Graves v. Scott

Decision Date14 September 1905
Citation104 Va. 372,51 S.E. 821
PartiesGRAVES. v. SCOTT et al.
CourtVirginia Supreme Court

Malicious Prosecution — Termination of Prosecution—Dismissal.

The dismissal of a criminal prosecution, with costs against the prosecutor, on his failure to produce evidence in support of the charge, is such a termination of the prosecution as will enable the accused to sue for malicious prosecution.

[Ed. Note.—For cases in point, see vol. 33, Cent. Dig. Malicious Prosecution, §§ 70-75.]

Error to Circuit Court, Giles County.

Action by Joseph W. Graves against W. H. Scott and others. There was a judgment sustaining a demurrer to the declaration, and plaintiff brings error. Reversed.

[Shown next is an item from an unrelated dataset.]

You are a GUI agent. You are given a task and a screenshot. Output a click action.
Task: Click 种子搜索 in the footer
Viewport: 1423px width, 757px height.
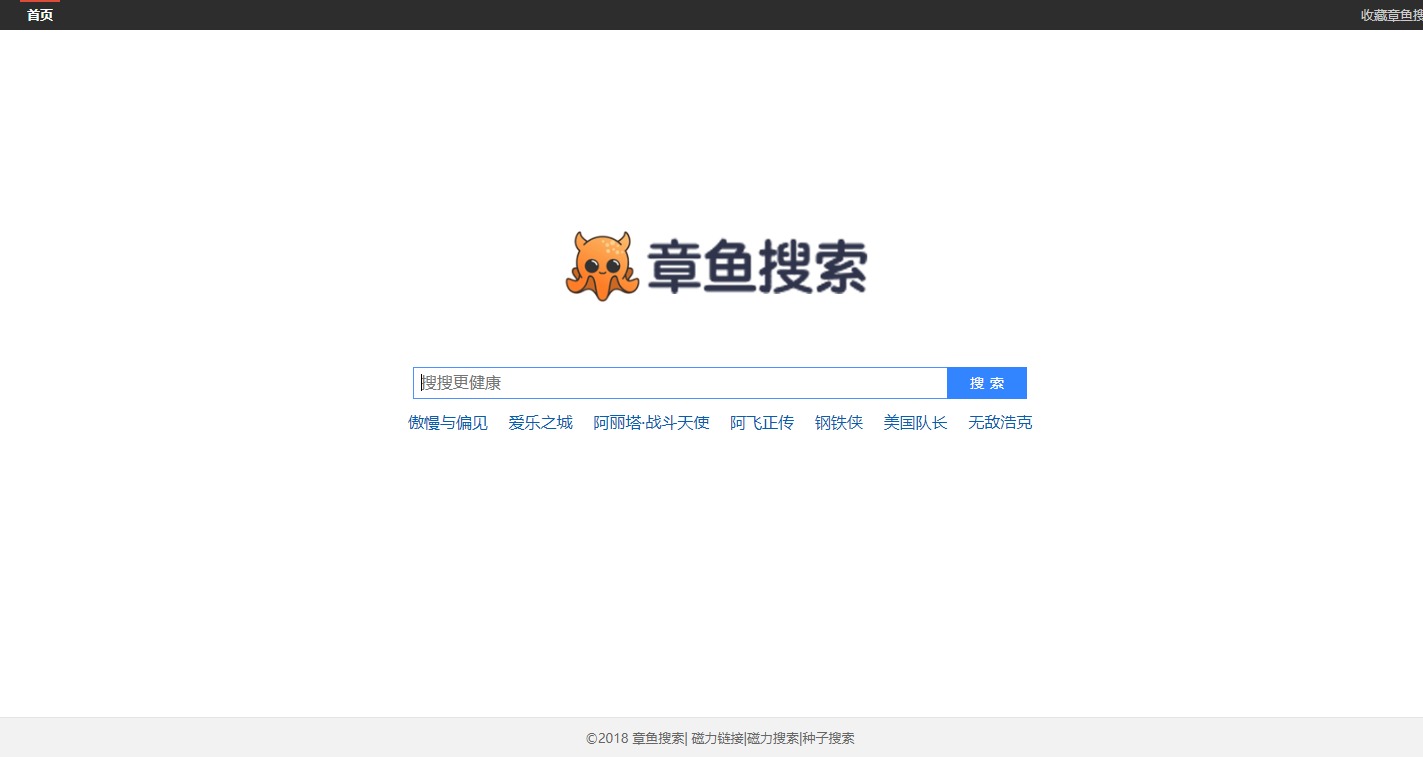coord(829,739)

A. H. Woodyard, for plaintiff in error.

Williams & Farrier and Williams & Williams, for defendants in error.

KEITH, P. This is an action for malicious prosecution, in the circuit court of Giles county, in which the defendants demurred to the declaration. The only question raised is whether or not it is sufficiently averred that the prosecution had been terminated, which was alleged to have been maliciously instituted.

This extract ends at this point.